Output the records as a Markdown table with columns Row and Line, beginning at the line that contains "Click the Import Stores link" and ending at the line that contains "pos(354,60)", both included. Number each line in Row, put its text in Line, and omit blank lines.

"""

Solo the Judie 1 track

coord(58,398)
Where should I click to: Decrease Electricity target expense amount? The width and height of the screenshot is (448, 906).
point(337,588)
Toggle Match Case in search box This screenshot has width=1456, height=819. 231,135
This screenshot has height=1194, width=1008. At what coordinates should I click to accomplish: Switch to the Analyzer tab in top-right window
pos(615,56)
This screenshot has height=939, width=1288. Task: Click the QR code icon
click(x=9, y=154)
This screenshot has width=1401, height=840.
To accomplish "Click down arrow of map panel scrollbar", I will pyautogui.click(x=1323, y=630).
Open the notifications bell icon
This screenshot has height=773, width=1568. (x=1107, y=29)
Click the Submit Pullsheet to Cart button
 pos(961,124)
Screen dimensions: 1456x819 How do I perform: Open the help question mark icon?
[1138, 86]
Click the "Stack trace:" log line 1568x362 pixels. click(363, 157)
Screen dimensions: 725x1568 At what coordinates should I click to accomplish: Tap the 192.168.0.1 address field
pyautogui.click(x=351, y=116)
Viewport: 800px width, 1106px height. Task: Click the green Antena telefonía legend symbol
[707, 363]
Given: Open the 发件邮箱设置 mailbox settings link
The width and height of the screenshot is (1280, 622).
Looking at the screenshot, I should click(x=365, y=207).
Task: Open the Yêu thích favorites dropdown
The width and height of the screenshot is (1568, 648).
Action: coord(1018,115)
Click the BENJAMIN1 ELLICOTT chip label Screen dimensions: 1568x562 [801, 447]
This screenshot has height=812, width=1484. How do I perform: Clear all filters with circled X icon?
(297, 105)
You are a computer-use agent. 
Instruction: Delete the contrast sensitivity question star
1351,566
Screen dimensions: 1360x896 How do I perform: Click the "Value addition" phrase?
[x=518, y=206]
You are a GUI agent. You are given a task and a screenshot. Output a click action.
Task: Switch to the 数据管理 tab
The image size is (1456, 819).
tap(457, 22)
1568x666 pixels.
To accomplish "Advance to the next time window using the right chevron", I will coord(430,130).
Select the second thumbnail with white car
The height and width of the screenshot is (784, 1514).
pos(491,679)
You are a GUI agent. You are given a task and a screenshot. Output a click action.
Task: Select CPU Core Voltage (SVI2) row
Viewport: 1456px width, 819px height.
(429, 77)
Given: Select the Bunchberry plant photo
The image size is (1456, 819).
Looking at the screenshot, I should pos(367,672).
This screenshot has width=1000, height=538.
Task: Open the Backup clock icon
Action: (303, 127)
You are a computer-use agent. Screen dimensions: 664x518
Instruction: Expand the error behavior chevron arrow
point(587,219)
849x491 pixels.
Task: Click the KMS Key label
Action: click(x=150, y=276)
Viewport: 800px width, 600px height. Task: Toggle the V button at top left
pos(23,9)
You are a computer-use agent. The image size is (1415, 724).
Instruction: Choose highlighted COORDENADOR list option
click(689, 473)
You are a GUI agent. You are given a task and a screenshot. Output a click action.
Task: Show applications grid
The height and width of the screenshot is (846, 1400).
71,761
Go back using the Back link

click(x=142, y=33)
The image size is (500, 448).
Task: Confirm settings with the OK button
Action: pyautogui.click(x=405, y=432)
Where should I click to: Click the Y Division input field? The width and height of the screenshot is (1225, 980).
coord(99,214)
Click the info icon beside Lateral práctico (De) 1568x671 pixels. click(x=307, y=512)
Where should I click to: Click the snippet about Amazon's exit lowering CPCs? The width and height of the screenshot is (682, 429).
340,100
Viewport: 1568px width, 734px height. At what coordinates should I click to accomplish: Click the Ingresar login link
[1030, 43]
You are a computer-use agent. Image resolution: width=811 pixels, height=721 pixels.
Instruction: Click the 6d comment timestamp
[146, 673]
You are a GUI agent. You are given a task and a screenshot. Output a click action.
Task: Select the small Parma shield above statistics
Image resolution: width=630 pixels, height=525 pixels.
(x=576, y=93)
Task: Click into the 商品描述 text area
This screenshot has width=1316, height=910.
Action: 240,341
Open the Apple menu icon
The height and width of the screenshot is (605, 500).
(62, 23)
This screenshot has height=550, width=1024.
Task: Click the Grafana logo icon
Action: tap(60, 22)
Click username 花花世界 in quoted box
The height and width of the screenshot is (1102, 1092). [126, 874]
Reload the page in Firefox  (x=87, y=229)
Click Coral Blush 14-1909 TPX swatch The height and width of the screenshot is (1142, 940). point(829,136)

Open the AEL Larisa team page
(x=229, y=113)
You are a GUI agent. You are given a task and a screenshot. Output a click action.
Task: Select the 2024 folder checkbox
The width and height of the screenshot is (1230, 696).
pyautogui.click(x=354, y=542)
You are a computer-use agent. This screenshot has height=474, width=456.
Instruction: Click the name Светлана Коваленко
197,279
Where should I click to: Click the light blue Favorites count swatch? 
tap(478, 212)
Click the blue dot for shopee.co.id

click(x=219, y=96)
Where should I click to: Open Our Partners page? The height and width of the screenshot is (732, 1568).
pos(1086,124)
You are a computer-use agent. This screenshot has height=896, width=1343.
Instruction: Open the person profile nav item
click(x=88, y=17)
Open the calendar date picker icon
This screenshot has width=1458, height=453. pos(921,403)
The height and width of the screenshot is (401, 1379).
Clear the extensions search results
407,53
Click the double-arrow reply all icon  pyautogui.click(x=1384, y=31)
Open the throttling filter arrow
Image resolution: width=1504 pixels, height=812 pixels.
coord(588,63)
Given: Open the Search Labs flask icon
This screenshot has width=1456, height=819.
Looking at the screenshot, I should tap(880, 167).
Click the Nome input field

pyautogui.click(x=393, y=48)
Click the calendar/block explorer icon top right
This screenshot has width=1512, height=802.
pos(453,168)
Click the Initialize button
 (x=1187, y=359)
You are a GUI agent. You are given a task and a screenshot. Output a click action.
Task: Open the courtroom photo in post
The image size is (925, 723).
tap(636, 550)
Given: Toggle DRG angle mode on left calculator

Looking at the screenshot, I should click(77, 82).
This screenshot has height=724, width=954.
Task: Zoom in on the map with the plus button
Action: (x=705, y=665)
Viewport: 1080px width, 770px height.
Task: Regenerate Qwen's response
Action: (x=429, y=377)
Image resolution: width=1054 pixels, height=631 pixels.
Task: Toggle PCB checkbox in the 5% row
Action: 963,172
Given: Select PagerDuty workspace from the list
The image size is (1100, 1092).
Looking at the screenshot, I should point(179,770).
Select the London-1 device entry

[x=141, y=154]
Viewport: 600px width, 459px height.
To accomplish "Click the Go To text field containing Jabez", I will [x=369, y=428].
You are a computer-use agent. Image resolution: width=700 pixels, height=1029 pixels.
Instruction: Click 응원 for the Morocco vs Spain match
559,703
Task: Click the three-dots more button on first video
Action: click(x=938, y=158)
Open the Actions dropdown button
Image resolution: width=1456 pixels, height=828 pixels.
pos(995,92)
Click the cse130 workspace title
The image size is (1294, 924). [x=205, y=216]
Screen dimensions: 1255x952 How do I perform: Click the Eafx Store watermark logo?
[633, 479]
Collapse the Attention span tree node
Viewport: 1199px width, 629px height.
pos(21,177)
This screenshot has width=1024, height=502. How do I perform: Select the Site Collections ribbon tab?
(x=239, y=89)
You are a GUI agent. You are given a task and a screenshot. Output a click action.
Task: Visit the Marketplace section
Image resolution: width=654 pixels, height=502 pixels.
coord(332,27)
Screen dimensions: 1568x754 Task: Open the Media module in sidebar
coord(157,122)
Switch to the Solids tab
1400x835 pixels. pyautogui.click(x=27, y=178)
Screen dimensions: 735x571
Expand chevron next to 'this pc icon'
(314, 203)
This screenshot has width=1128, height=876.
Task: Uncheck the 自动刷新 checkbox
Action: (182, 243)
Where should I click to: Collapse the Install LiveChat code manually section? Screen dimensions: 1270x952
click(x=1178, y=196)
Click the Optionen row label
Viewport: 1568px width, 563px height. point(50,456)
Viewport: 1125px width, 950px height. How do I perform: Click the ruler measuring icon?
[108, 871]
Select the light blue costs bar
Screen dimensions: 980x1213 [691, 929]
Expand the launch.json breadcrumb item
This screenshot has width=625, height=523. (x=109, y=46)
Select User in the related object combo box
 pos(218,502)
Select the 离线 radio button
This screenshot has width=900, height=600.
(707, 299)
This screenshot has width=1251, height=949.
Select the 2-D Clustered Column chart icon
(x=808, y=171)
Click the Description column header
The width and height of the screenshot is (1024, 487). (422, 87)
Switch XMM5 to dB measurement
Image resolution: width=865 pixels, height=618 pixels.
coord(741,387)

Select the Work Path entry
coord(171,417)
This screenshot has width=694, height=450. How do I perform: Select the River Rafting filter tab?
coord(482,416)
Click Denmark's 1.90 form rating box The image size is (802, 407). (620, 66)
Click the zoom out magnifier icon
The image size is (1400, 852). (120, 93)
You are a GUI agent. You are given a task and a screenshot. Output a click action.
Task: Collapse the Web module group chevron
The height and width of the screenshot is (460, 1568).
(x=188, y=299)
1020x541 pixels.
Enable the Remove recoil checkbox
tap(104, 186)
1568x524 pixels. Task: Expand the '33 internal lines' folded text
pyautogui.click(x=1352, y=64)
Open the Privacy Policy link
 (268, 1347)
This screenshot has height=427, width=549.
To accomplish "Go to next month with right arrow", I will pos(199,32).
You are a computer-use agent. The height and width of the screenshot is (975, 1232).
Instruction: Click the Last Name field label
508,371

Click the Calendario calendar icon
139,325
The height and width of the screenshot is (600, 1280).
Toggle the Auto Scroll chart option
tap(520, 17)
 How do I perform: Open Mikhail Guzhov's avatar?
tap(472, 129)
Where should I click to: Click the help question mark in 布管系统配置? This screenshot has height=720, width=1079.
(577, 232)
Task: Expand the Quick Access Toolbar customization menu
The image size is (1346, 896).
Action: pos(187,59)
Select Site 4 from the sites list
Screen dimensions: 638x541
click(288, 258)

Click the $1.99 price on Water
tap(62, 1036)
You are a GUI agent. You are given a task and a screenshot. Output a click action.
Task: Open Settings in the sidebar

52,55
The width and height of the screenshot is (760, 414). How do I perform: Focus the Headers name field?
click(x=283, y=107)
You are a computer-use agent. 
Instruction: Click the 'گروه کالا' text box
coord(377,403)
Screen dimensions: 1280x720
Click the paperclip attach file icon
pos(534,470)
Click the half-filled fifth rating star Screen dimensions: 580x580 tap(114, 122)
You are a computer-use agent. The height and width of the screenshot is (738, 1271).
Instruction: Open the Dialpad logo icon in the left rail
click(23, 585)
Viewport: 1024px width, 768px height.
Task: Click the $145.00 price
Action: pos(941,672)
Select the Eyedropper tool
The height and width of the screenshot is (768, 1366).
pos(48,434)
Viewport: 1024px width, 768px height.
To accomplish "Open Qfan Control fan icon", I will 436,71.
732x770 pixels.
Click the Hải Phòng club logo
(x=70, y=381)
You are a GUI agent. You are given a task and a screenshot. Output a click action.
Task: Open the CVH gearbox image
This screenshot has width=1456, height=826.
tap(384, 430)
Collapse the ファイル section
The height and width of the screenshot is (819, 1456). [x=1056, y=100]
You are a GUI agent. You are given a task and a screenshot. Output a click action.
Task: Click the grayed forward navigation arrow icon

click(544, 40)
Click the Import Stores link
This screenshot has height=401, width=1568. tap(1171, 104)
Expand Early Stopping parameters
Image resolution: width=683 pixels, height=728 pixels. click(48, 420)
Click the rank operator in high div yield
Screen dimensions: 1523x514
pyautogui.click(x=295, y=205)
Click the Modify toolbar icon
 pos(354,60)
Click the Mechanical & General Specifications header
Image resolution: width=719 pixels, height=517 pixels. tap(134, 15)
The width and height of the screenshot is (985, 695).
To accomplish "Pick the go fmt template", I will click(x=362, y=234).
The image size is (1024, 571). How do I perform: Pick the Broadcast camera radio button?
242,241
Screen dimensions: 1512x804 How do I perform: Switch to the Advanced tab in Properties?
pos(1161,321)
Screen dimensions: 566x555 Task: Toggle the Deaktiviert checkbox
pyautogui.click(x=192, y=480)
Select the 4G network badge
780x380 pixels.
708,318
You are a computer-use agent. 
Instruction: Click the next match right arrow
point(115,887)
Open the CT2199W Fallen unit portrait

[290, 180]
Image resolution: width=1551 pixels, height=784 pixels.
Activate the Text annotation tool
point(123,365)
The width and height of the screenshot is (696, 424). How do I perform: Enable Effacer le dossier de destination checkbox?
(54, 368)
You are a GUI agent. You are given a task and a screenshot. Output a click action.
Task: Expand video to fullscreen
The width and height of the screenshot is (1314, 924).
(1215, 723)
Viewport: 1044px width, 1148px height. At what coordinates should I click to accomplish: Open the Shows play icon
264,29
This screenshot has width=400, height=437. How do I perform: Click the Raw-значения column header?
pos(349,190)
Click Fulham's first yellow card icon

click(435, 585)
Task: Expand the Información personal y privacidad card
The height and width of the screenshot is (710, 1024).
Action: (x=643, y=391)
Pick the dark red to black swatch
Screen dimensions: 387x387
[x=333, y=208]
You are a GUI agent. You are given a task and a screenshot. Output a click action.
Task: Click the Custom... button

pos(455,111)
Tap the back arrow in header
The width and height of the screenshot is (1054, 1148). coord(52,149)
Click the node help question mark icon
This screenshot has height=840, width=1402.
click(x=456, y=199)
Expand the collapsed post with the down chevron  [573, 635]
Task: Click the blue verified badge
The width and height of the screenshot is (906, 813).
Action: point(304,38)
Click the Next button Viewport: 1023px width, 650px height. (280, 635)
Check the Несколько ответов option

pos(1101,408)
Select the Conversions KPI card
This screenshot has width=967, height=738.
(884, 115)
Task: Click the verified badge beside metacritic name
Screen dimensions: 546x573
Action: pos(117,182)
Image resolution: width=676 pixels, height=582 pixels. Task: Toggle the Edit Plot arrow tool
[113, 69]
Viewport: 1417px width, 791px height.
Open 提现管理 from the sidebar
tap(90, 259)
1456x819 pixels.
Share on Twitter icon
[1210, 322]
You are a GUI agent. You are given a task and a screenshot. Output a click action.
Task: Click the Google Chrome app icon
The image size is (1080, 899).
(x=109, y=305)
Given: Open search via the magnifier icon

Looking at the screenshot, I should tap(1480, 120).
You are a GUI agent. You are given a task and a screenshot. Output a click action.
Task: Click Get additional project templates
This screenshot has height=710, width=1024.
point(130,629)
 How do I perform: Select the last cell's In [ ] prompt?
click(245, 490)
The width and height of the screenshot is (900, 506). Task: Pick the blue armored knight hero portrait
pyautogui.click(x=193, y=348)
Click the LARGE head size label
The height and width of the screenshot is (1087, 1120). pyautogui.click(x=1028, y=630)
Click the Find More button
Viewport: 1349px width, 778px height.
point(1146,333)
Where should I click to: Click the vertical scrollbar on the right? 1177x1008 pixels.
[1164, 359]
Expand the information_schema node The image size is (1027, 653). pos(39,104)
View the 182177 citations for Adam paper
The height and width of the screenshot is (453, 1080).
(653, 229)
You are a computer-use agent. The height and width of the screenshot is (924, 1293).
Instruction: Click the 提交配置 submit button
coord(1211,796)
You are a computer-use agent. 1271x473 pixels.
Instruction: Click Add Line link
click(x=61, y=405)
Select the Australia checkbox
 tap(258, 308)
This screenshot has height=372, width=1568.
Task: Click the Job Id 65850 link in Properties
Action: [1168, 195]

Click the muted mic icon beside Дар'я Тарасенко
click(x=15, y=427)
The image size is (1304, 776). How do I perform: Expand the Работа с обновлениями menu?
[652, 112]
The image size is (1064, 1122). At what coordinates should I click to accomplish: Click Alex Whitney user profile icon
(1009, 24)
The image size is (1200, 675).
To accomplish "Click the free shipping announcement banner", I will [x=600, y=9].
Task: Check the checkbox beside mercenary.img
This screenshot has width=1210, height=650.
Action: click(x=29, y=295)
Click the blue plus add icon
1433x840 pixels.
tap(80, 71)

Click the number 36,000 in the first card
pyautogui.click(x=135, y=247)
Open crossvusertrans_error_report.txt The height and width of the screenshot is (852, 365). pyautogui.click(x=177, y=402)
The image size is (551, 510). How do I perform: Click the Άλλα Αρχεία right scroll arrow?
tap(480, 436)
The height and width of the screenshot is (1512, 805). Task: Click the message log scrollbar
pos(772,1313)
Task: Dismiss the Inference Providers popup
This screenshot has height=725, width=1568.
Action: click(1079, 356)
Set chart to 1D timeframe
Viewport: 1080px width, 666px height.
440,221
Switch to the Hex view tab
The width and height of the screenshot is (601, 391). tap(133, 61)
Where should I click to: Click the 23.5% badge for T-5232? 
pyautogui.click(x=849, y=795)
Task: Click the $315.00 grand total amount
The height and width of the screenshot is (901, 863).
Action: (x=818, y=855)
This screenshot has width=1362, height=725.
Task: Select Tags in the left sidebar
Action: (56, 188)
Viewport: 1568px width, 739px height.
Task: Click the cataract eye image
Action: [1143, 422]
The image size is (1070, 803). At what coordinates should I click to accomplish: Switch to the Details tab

"""

§ Correct response
| Row | Line |
|---|---|
| 1 | Click the Import Stores link |
| 2 | This screenshot has height=401, width=1568. tap(1171, 104) |
| 3 | Expand Early Stopping parameters |
| 4 | Image resolution: width=683 pixels, height=728 pixels. click(48, 420) |
| 5 | Click the rank operator in high div yield |
| 6 | Screen dimensions: 1523x514 |
| 7 | pyautogui.click(x=295, y=205) |
| 8 | Click the Modify toolbar icon |
| 9 |  pos(354,60) |